### [Work instruction]
Comb the records below for the string "agent" and copy each line where it turns up.

### [Exercise inputs]
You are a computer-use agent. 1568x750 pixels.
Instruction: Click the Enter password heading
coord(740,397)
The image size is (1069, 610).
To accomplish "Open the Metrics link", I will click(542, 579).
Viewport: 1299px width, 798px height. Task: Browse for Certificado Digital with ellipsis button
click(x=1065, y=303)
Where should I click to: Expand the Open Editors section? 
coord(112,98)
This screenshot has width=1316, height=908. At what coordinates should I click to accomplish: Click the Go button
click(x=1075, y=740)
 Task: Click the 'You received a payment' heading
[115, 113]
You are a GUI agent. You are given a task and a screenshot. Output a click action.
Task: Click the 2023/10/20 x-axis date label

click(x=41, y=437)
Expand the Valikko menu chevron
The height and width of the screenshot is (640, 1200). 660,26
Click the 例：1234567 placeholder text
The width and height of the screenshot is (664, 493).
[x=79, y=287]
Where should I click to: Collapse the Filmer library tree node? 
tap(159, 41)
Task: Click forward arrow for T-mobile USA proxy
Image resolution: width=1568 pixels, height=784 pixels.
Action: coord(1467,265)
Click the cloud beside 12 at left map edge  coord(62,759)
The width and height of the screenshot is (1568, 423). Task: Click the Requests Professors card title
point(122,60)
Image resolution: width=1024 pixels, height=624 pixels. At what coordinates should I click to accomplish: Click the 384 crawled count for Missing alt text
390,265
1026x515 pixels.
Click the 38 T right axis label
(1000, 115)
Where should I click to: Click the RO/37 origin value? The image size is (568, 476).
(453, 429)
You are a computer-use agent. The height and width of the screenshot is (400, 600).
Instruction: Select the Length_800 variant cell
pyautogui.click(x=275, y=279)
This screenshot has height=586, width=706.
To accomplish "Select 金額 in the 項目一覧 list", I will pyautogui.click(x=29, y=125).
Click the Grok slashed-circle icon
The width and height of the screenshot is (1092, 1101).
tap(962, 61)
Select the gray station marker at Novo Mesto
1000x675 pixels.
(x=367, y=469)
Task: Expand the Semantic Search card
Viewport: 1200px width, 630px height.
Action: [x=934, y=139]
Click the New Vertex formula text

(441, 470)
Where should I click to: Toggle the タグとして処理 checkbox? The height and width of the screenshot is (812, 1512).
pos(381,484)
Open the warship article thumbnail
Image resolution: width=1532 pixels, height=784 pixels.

### [Problem solution]
You are a computer-use agent. 1568x750 pixels.
You are a GUI agent. You are given a task and a screenshot. Output a click action.
You are a computer-use agent. The height and width of the screenshot is (400, 600).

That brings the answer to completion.